- _PROBLEM DESCRIPTION_: In the Google Fast Flip text, copy the passage starting at "Google Fast Flip presents" and ending at "or cursor keys.", changing "mouse" to "trackpad".

Google Fast Flip is an online news aggregator web application that lets users discover and share news articles. It was launched in beta by Google Labs. Fast Flip provides a new reading experience that combines qualities of print and the Web. Like a print magazine, Fast Flip lets you browse sequentially through bundles of recent news, headlines and popular topics, as well as feeds from individual top publishers. As the name suggests, flipping through content is very fast, so you can quickly look through a lot of pages until you find something interesting. At the same time, Google provide aggregation and search over many top newspapers and magazines, and the ability to share content with your friends and community.
Google Fast Flip presents images of stories from Google’s news partners, which can be clicked on to navigate to the story on the news provider’s own website. Stories can be scrolled between using the mouse or cursor keys.

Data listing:
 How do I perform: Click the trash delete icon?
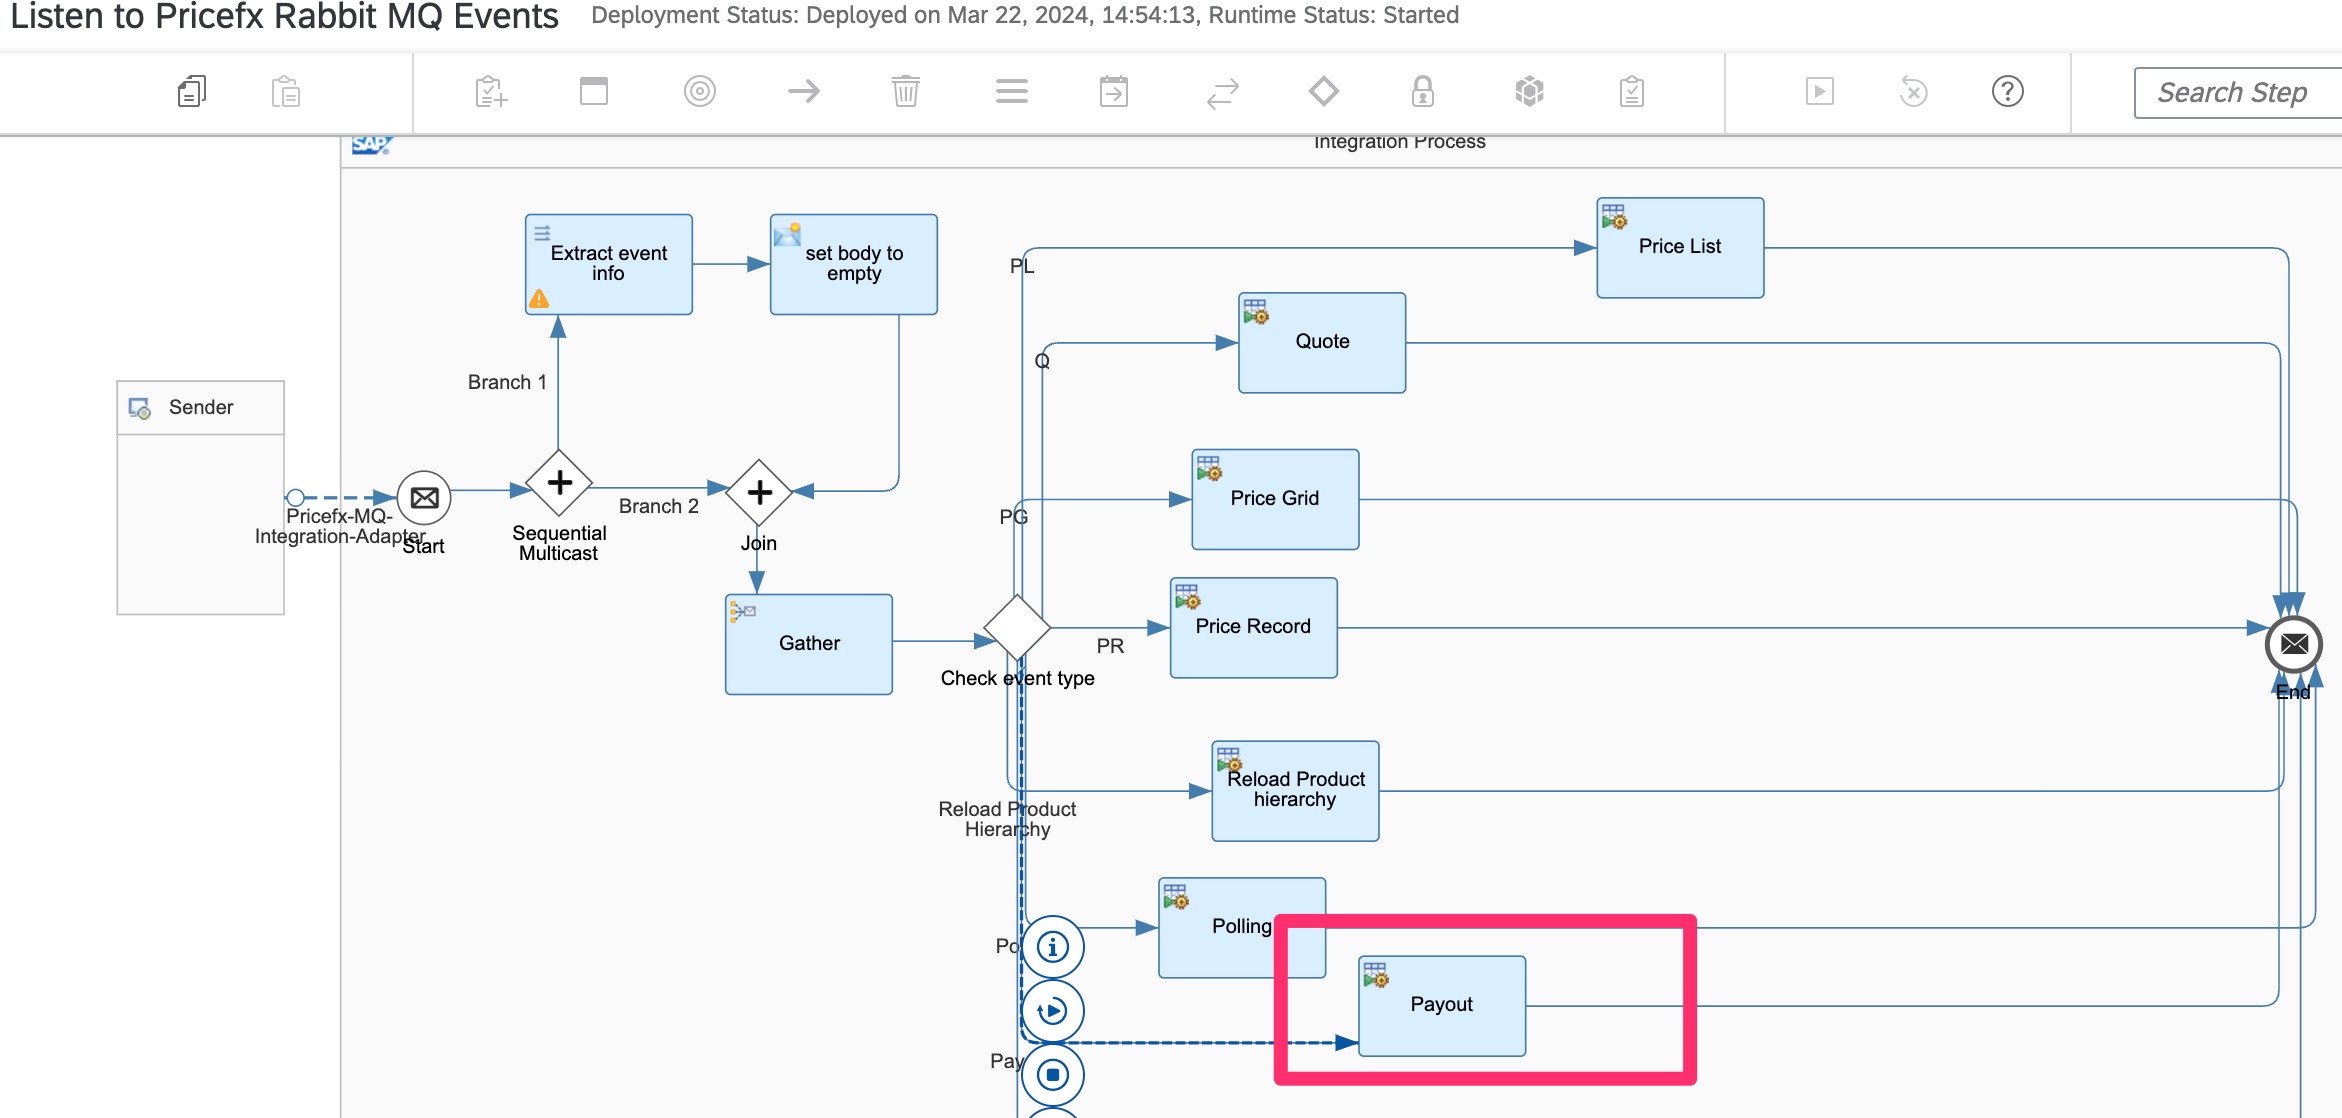(906, 92)
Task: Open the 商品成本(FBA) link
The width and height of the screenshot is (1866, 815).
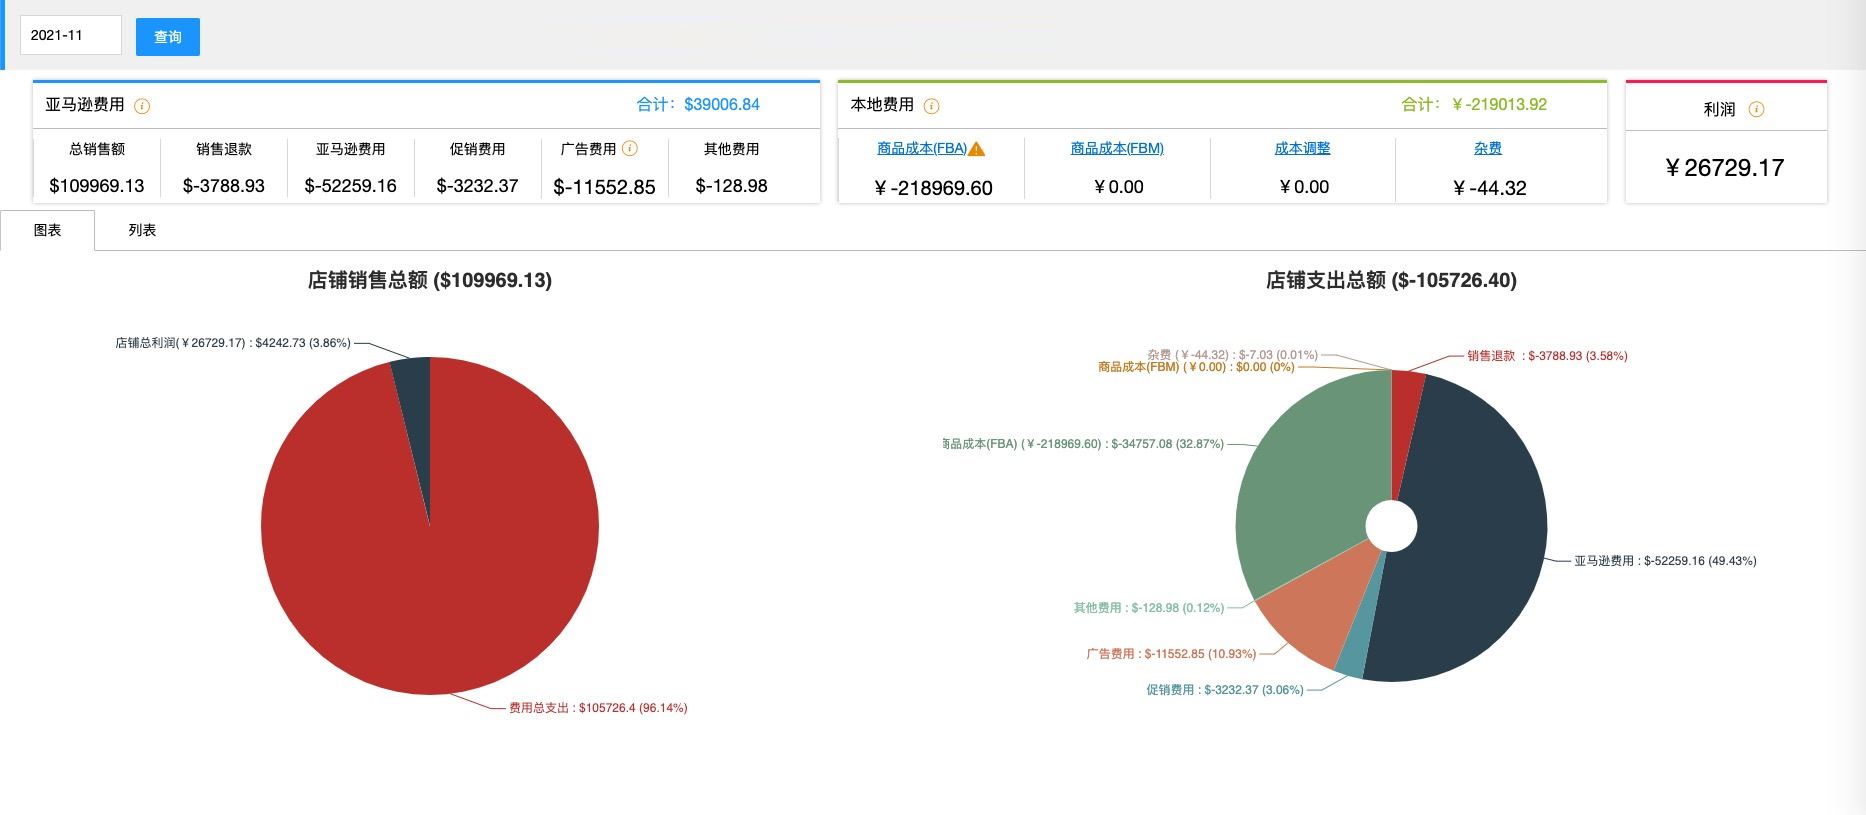Action: (921, 149)
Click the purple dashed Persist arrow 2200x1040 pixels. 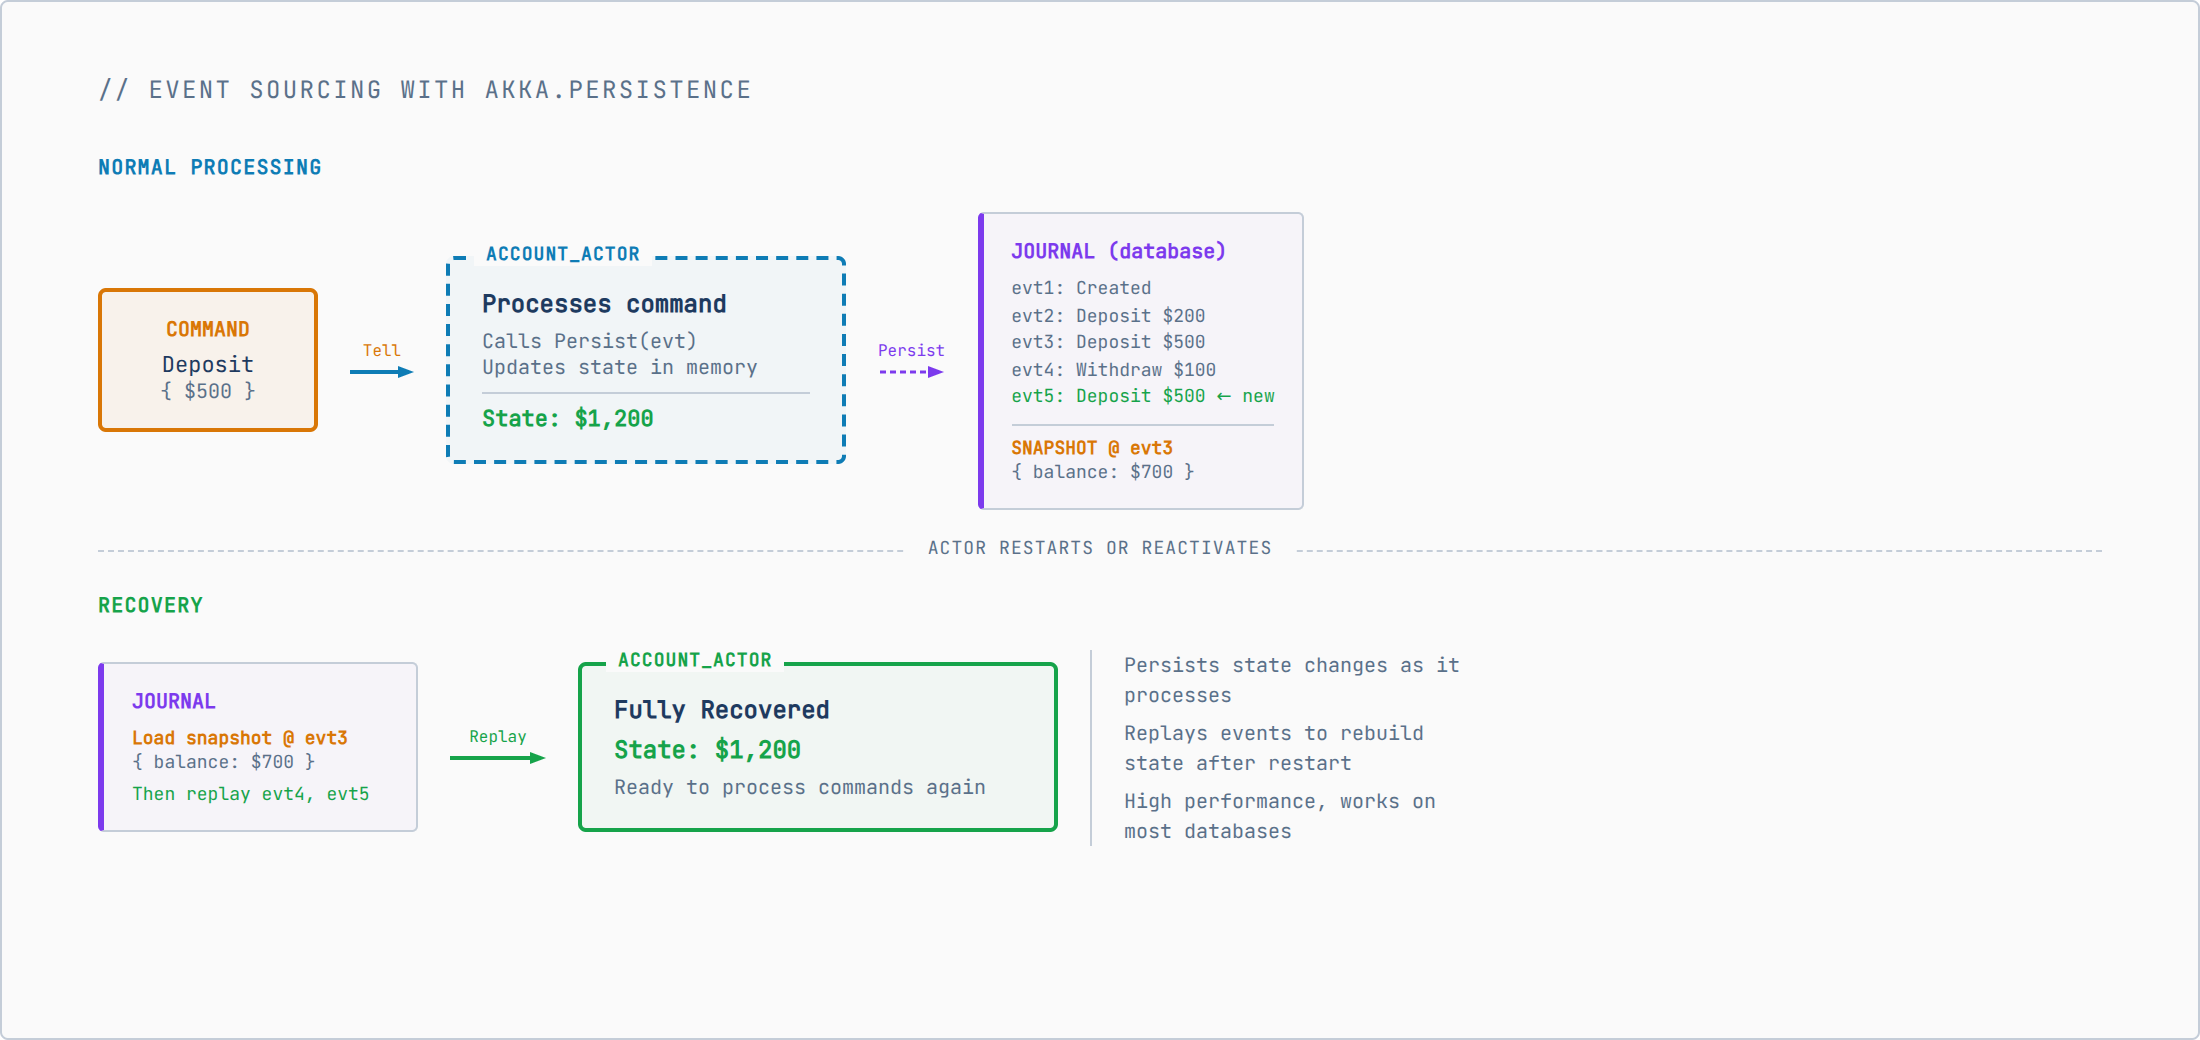click(911, 372)
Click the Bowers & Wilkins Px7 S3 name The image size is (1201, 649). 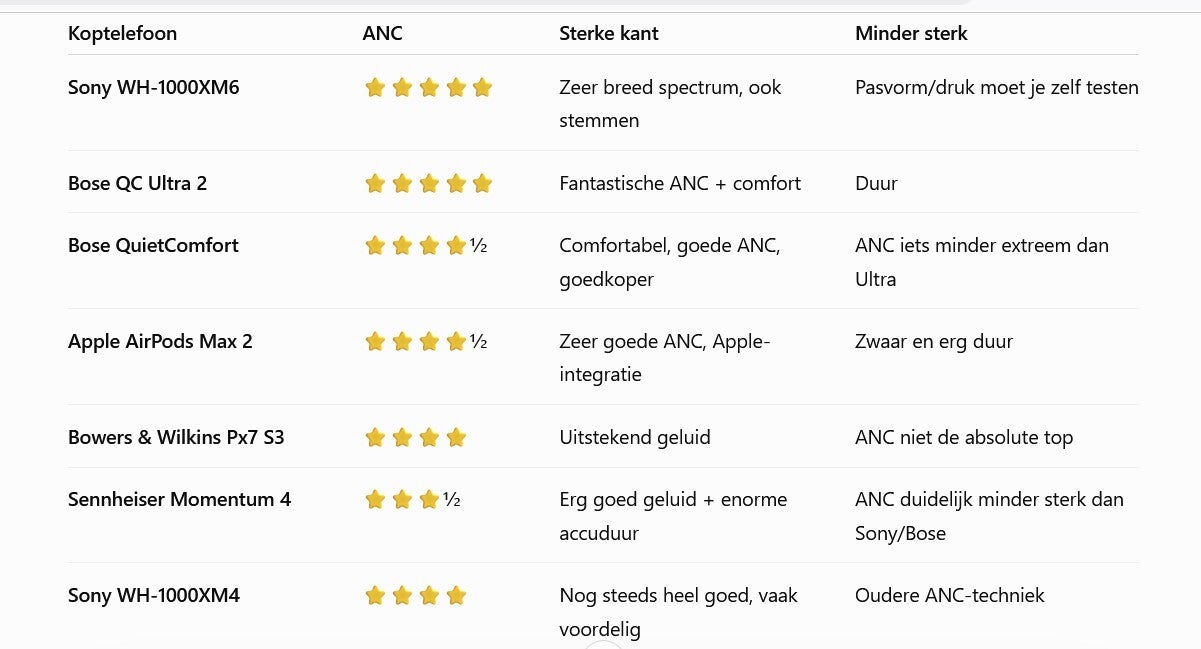pos(176,438)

- _SOLUTION FOR THIS PROBLEM_:
Google Fast Flip presents images of stories from Google’s news partners, which can be clicked on to navigate to the story on the news provider’s own website. Stories can be scrolled between using the trackpad or cursor keys.